The project is structured as follows:

  • the src directory for source files.
  • the tests directory for the test queries, database file, expected input and output directory.

For packages for the project source file is arranged by the following rational:

  • the client package is for top-level class.
  • the btree directory is a building B+ tree index file. It also contains serializer, deserializer classes for index searching purpose.
  • the operators package is for various Operator classes.
  • the optimizer package contains three major classes, JoinOptimizer, SelectionOptimizer, and VValue. These three classese are created for determining the best join order.
  • the test package contains unit tests, end-to-end test as well as the utilities and test test harness.
  • the util package contains various classes for dealing with queries, expressions, and trees as well as data-structures for storing query elements.
  • the visitors package contains generic visitor as well as different concrete visitors.

New Functionalities Added in

The Selection Pushing

In order to push selection to proper position in our logical plan, We implemented the union find data structure to group attributes with same range condition. The selection condition, which contains equalsTo, greaterThan, MinorThan expression between one relation and a number or between two attribute of the same relation would be pushed down after the join condition. Uneqality and other usable selection condtion would be pushed up to the join operator.

Selection Implementation

We created a class called selectionOptimizer to handle which selection method to use. We first check indexing availability for all the attributes of one relation involved in the selection. If there are no proper indexing for these attributes, we would choose the plain scan method. If there are indexing options on these attributes, we would compare the cost their costs, and choose the one with the lowest cost.

Join Order choice

We had some problems implenting the dynamic programing method to choose the best join order. The compromised solution we curretnly implemented is to choose join order based on each table size.

Join Implementation

Our logic is to use Sort Merg Join if it is applicable. If SMJ is not applicable, we choose to use Block Nested Loop Join.

Interpreter

The top-level entry of the program is at the client.SQLInterpreter.main().

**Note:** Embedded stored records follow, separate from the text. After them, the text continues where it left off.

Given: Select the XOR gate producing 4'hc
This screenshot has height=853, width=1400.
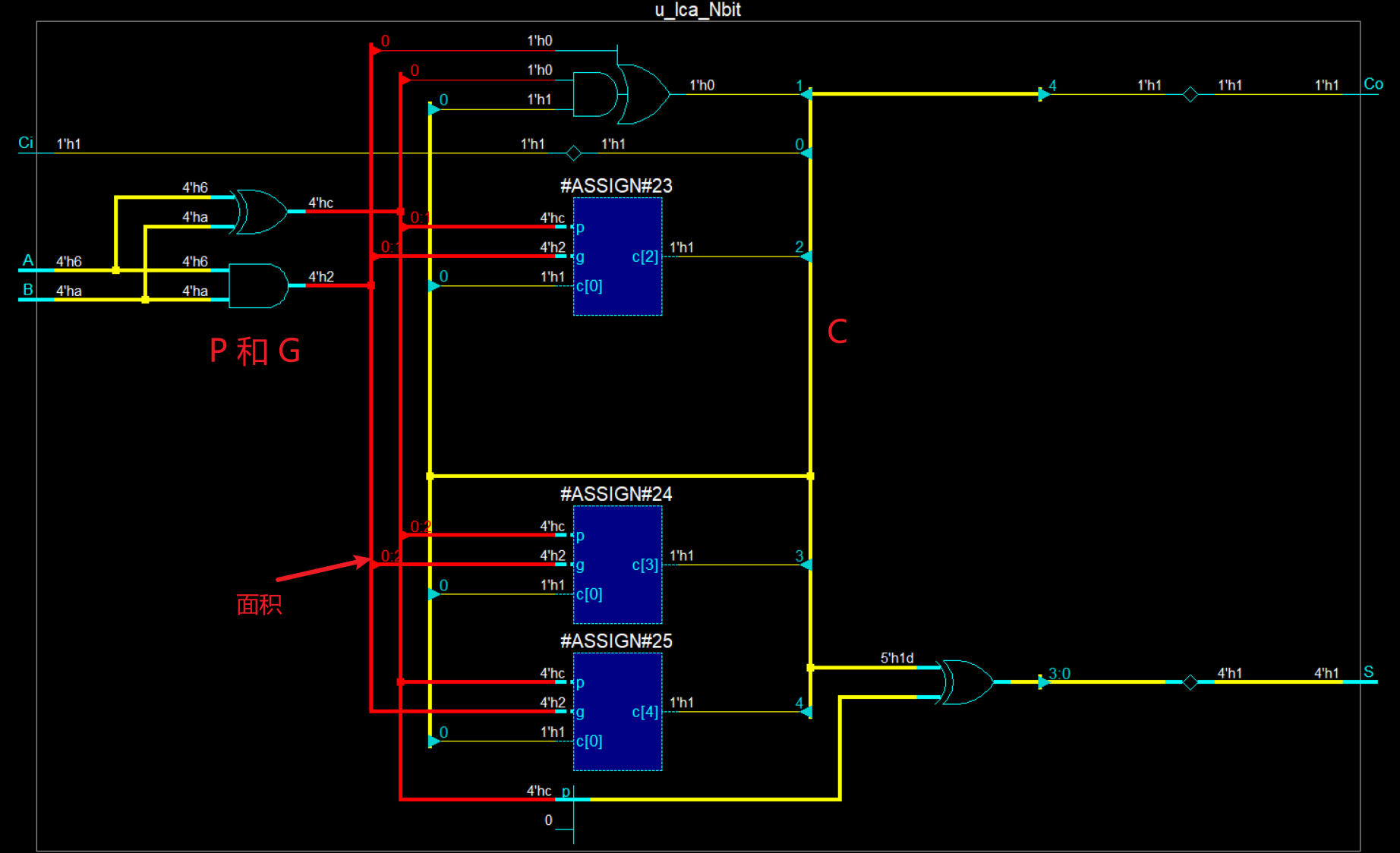Looking at the screenshot, I should pos(262,212).
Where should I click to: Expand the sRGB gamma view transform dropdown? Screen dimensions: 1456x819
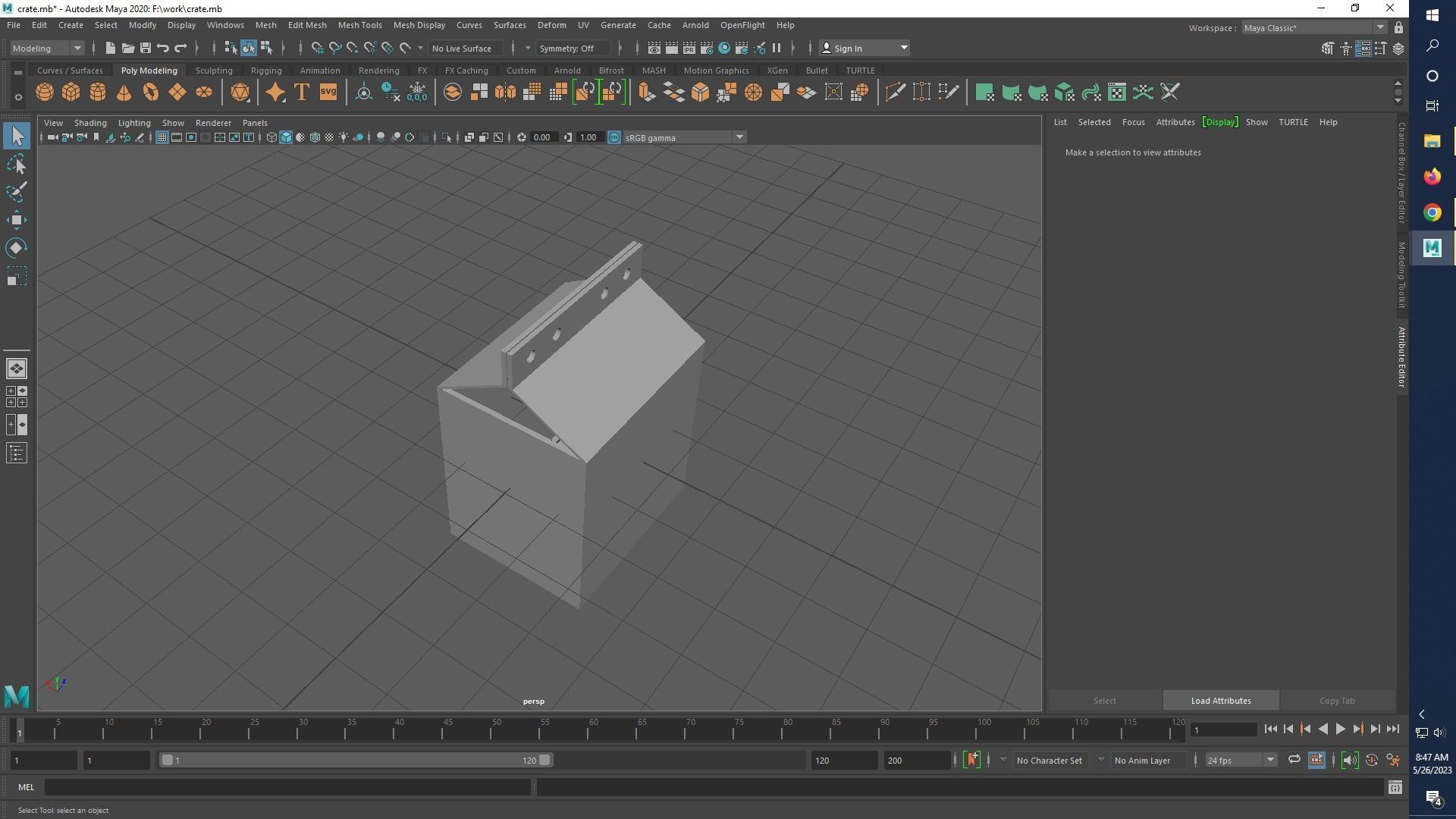tap(739, 137)
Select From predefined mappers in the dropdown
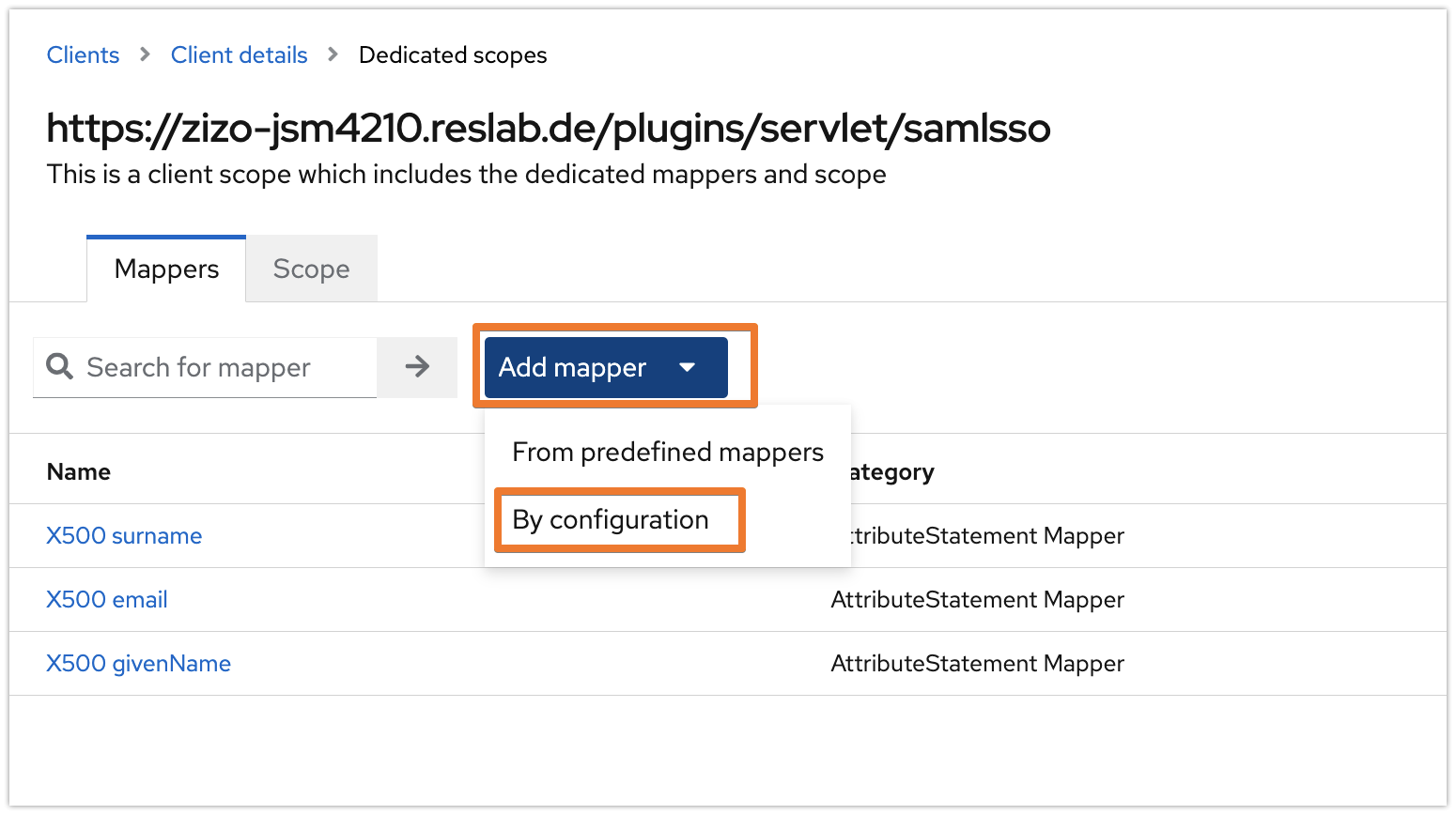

The Interpreter is in charge of read the input file and transfer to the query evalutator, and finally output the result to a file.

Join Logic

We categorize conditions from the WHERE clause into: 1. Comparison between constants. 2. In-table select condition. 3. Cross-table join condition.

At the start of parsing, all conditions are extracted by recursively breaking up the AND expressions. Then for each table we record: 1) its select conditions, and 2) its join condition with all of the preceding tables. This way, we could move along the FROM tables, and focus only on relevant conditions when a new table needs to be joined with the current left sub-tree. And of course, constant conditions are handled before everything.

ORDER BY & DISTINCT

We implemented the SortOperator as per the instructions. If certain ordered elements are not projected (e.g., SELECT S.A FROM S ORDER BY S.B) and DISTINCT is required, we have another operator using HashSet to maintain the order.

B+ Tree Index File Builder

We provide a BPlusTree class, and its constructor is able to build a serialized index file on one perticular attribute from the given relation data. It also provides tree index deserialization functionality when user need to use index scan operator during the execution. This would shorten the tuple searching time.

Index Scan Operator

We implemented an index scan operator for index selection using B+ tree index. It evaluates expressions contains the index attribute, and would call deserilizer to fetch the first satified data entry from the leaf node of the B+ tree. After that, it would fetch tuples linearly if the file is clustered, other wise, it will continously fetch next satisfied data entry from the deserializer.

Selection Logic

In our previous design, we gave our logical selection operator a important constrain that the child of a logical selection operator must be a scan operator. Therefore, when we use the visitor pattern to build our physical plan, we only need to traverse down to the selection operator at most. And when the visitor traverse to the selection operator, the logic could decide whther the child of the selection operator should be full scan operator or index scan operator.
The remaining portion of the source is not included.